We Are Now Entering The No Expectations Zone

No Expectations Challenge – Day 3

Yes, this is definitely a test of wills in keeping my mouth shut. Even before starting this challenge, I knew this would be one of my biggest obstacles.

Early this morning, the kids came to me with the request to begin doing chores again to earn some money and to generally help out around the house.

Normally, I would start making mental bets on how long this would last because I had expectations from this specific type of task from them. And because thoughts seem to involuntarily float around in my head, I had to come up with responses to any of my negative generic thoughts.

  1. They are children, so use this as a teaching moment
  2. This is how this person does such and such making it work for them.
  3. This situation is neither good nor bad, do not attach yourself to the outcome.

By having no expectation, I allowed myself to relinquish control of how they went about doing their chores. I then saw 3 of them start collaborating and working together on certain tasks. As soon as I backed away and let them figure it out, the easier it was for everyone involved.

I reminded them that I’m not going to hound them about getting their jobs done but will say one thing at the end of the night. If it doesn’t get done, that’s ok, but they can’t roll over chores to the following day.

This is their idea and while I will support them, my approach is to come at this day by day and not let their work effect my attitude about any of this. If I go in with a deadline or even a guesstimate of how long this will go on then it defeats the purpose for all our sakes. On the flip side, if I over-exaggerate to believe this could become a life long habit, it will also be detrimental to the activity and my challenge.

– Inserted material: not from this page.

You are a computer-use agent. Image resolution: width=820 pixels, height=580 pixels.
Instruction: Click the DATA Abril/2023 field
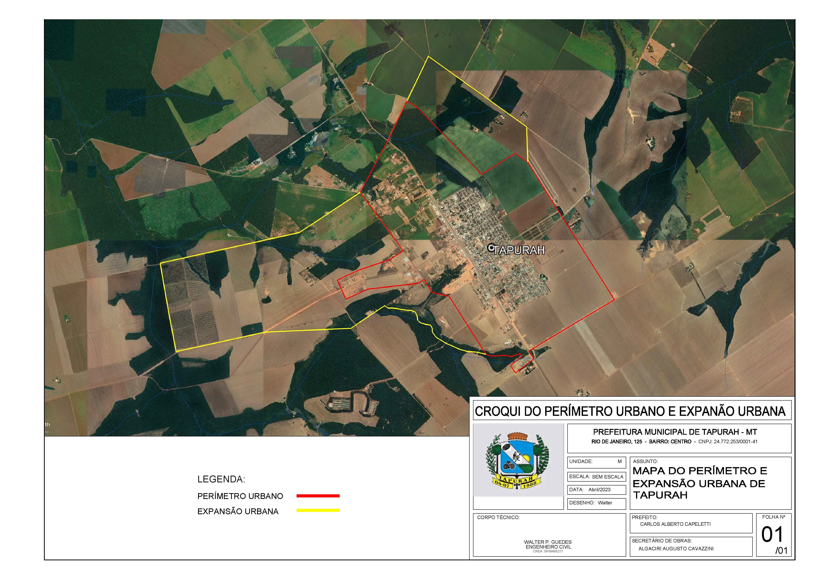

Having expectations is something ingrained into my being, even as I sit here wanting to write in peace, I am interrupted no less than 5 times. Because I came into this task thinking I would be able to do it in its entirety, I became frustrated with the children who disrupted my train of thought.

  • Reminder: They are children who want your attention.
  • Teaching moment for all: Breathe, Mom. Then say please give me 5 minutes to finish in silence and then I will be right with you.

This is teaching us all patience in different ways but it is making me let go of the disappointment I felt about my quiet writing time being barged in on by my children who I didn’t inform about my whereabouts.  Next time, I will give them a heads up instead of sneaking away.

I caught myself more than a dozen times today being ultra aware of my thoughts and comments. This brain work is going to be intense to get the results I want.

Oh man, even that is an expectation. Rewind, Start over.